О, пасынок природы нелюбимой, Изгнанья край! Ни голубых озер, Ни темных рощ: пустынный, нелюдимый, Грядами гор стесненный кругозор. Спеша, иду на голую вершину, В надежде там родной сыскать простор – Открытый вид на мирную долину, Иль на густой, в короне снежной, бор. Забвенья миг… И вот мечтою смелой В больной душе роскошный создан пир: Не там ли, там за этой гранью белой, Лежит и он, отчизны светлый мир? Вот верх скалы… О, тише, сердце, тише! Поднялся я – и слезы чуть сдержал: Ряд новых гор, еще мрачней и выше, К отчизне путь сурово преграждал!.. Спускалась ночь; кричала где-то птица; Валился снег на свежий волчий след… Мечтатель, стой! Прочна твоя темница – На родину пути отсюда нет!
1894.
«Не в шуме гроз, не в красоте стыдливой…»
Не в шуме гроз, не в красоте стыдливой Румяных зорь мне снится край родной, Не в блеске дня над опаленной нивой, – Он снится мне под утреннею мглой.
Густой туман клубится над полями; Как призрак, бор синеет вдалеке; Едва блестит за влажными кустами Отсвет зари в извилистой реке.
Вот сонный пахарь едет в отдаленьи, – Поник Гнедко, чуть дребезжит соха… Вот каркнул грач… И мертвое селенье Рог огласил тревожный пастуха.
Промчался в даль работы зов бодрящий, Но солнца лик еще в туманной мгле. И столько грусти кроткой и щемящей Везде, во всем – на небе, на земле!
Курган. Январь 1898.
«Проклятье – ваш удел, безумные века…»
Проклятье – ваш удел, безумные века… Когда отживший мир народы перестроят, – Не все исчезнет зло, не замолчит тоска, И язвы новых ран заноют.
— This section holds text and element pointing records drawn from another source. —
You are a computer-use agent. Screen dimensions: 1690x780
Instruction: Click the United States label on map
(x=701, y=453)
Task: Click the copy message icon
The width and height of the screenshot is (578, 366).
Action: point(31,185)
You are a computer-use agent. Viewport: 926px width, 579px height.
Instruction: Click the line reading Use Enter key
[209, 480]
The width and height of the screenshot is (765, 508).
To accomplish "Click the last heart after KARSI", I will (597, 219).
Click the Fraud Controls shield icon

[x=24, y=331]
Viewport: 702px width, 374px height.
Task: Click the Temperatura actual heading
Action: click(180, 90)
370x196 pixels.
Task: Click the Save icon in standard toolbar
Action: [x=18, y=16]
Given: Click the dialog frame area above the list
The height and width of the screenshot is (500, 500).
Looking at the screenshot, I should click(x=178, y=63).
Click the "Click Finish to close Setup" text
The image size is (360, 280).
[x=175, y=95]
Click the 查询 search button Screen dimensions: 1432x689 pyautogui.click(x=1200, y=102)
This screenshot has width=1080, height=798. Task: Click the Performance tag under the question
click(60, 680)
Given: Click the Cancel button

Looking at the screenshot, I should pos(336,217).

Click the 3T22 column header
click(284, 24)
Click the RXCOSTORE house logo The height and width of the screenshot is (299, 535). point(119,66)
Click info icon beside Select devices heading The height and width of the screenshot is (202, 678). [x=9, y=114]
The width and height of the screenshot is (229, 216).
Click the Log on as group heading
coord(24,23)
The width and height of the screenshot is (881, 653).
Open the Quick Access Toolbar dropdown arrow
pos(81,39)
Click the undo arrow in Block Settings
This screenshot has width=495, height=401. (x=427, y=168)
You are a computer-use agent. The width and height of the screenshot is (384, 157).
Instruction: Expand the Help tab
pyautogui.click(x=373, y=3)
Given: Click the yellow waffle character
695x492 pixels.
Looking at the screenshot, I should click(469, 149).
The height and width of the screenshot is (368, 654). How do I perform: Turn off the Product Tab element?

Где свет сплошной горел, увидим бездну тьмы; Победу возгласив, узнаем гнев бессилья И снова разбивать о душный свод тюрьмы Мы будем трепетные крылья!
Но и в уныньи злом, в ночи без маяка Ни разум мудреца, ни пылкий дух поэта, Мечтая и скорбя о днях любви и света, Не обратятся к вам, проклятые века!
1892.
«Волна упала, прошумев…»
Волна упала, прошумев, Блеснув, как дивное виденье… Погибло наше поколенье – Любовь угасла, замер гнев!
Но так был грозен этот блеск, Что полночь дрогнула пугливо… И до поры иной, счастливой Дойдет волны погибшей плеск!
И волны новые придут На берег, сумраком повитый, И жизни острые граниты Усилий их не разобьют!
1898.
Тишина
Вечер румяный притих, догорая, Лист не прошепчет в лесной глубине; Тучек перистых гряда золотая В недосягаемой спит вышине.
Тихо мелькнула звезда, и другая… Ночь надевает свой царский венец. – Мука, великая мука людская! Стихла ли ты, наконец?